(Arbeitsaufträge)
(A) Beantworte mit dem Interview mit Casiofieber diese Fragen:
(i) Welchen Titel trägt das neue Album?
(ii) In welcher Stadt hat Nora früher gewohnt?
(iii) Wo arbeitet Nora außerdem noch?
(B) Schreib aus dem Interview mit Casiofieber den Abschnitt wortgetreu ab, der bei „Nora Genau, zum Leichenmahl“ anfängt und bei „nach Schaffhausen gezogen?“ aufhört.

Im Zweifel für den Trash

13. August 2022, Sharon Saameli

Auf ihrer neuen CD besingen Vree Ritzmann und Nora Vonder Mühll die Liebe, den Tod und die Umverteilung. Dabei sind sie zarter geworden. Tönt Casiofieber das eigene Ende an?

AZ Casiofieber, ihr habt ein neues Album herausgegeben, es heisst «Dauerwurst». Ihr macht seit 16 Jahren zusammen Musik. Ist eure Beziehung auch eine Dauerwurst?

Vree(lacht) Wir haben einfach einen Titel für die CD gesucht, der Fragezeichen auslöst und gluschtig macht. Und das Wort Dauerwurst fanden wir gut, auf dem Album haben wir auch ein Lied, das so heisst. Ich dachte zuerst, das seien so deutsche Würste in einem Konservenglas, aber das stimmte gar nicht. Eine Dauerwurst ist einfach eine Wurst, die man ewig behalten kann.

In dem Lied ist die Dauerwurst das Totenmahl an einer Beerdigung, genauer an der Beerdigung der Liebe.

Nora Genau, zum Leichenmahl gibts da Dauerwurst zu essen. Und die Liebe ist tot. Die Wurst ist ewig und unendlich, aber das Leben nicht. Diese Bedeutung habe ich der Dauerwurst so beigemessen.

Vree Ich habe ein ganz anderes Bild vor Augen: zäh. Da ist ein Messer und eine zähe Wurst dazu. Um auf deine erste Frage zurückzukommen: Unsere Beziehung ist keine zähe Wurst, nein. Aber wir wursten zusammen rum.

Nora Ja, unsere Beziehung ist von Dauer. Wir haben vor 16 Jahren entschieden, dass wir zusammen etwas machen wollen, und sind seither mehr oder weniger intensiv dran. Damals habe ich noch in Zürich gewohnt und bin zum Proben hierher gekommen, ins Musikzimmer von Vree. Jetzt wohne ich auch hier, wir sind Nachbarinnen. Darum sind wir schon recht verhängt miteinander.

Bist du darum nach Schaffhausen gezogen?

Nora Wegen Casiofieber? Nicht nur. Ich würde ohne Vree wohl nicht hier wohnen, sie zeigte mir einfach die Gelegenheit auf. Aber ich arbeite ja noch im Sgaramusch, es waren verschiedene Gründe. Ich habe in Zürich gewohnt und habe mich schon gefragt, was für eine Rolle ich dort spiele. Ausgang war mir nicht mehr so wichtig, jung war ich auch nicht mehr. Jetzt kann ich hier sein und im Garten grübeln.

In dem Lied, von dem wir vorhin gesprochen haben, ist die Liebe tot. Warum?

Vree Da sind wir eben verschiedener Meinung (lacht).

Nora Das Lied hat Vree geschrieben.

Inwiefern denn?

(Vorliegende Datensätze)
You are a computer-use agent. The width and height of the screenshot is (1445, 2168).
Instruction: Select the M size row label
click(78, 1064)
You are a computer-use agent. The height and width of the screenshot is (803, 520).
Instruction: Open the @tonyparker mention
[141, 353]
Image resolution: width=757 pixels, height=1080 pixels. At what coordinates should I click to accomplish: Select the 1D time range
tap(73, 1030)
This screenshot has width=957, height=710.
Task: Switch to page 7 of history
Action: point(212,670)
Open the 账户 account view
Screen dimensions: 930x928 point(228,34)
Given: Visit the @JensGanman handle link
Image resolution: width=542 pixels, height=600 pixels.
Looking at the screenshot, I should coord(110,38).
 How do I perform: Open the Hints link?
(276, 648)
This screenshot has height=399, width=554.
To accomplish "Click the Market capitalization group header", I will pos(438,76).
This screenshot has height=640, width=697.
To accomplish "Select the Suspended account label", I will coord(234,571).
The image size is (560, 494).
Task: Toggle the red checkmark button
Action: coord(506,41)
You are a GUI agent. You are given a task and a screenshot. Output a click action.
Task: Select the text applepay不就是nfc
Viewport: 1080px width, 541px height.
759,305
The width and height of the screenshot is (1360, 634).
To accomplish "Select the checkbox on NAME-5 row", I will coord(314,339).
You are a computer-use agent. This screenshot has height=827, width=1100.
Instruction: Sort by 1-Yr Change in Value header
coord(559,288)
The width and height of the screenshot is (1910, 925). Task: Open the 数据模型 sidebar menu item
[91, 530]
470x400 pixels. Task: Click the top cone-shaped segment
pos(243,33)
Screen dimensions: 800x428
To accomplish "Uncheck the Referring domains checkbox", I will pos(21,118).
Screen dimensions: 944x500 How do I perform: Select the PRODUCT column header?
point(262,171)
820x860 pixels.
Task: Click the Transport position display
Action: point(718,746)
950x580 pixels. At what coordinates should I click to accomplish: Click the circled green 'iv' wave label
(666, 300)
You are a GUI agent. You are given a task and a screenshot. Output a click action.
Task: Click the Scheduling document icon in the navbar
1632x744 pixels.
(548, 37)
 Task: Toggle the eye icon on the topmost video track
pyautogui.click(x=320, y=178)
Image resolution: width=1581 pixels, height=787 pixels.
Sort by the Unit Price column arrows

(Antworten nach Nummer)
(A)
(i) «Dauerwurst»
(ii) In Zürich
(iii) Im Sgaramusch

(B)
Nora Genau, zum Leichenmahl gibts da Dauerwurst zu essen. Und die Liebe ist tot. Die Wurst ist ewig und unendlich, aber das Leben nicht. Diese Bedeutung habe ich der Dauerwurst so beigemessen.

Vree Ich habe ein ganz anderes Bild vor Augen: zäh. Da ist ein Messer und eine zähe Wurst dazu. Um auf deine erste Frage zurückzukommen: Unsere Beziehung ist keine zähe Wurst, nein. Aber wir wursten zusammen rum.

Nora Ja, unsere Beziehung ist von Dauer. Wir haben vor 16 Jahren entschieden, dass wir zusammen etwas machen wollen, und sind seither mehr oder weniger intensiv dran. Damals habe ich noch in Zürich gewohnt und bin zum Proben hierher gekommen, ins Musikzimmer von Vree. Jetzt wohne ich auch hier, wir sind Nachbarinnen. Darum sind wir schon recht verhängt miteinander.

Bist du darum nach Schaffhausen gezogen?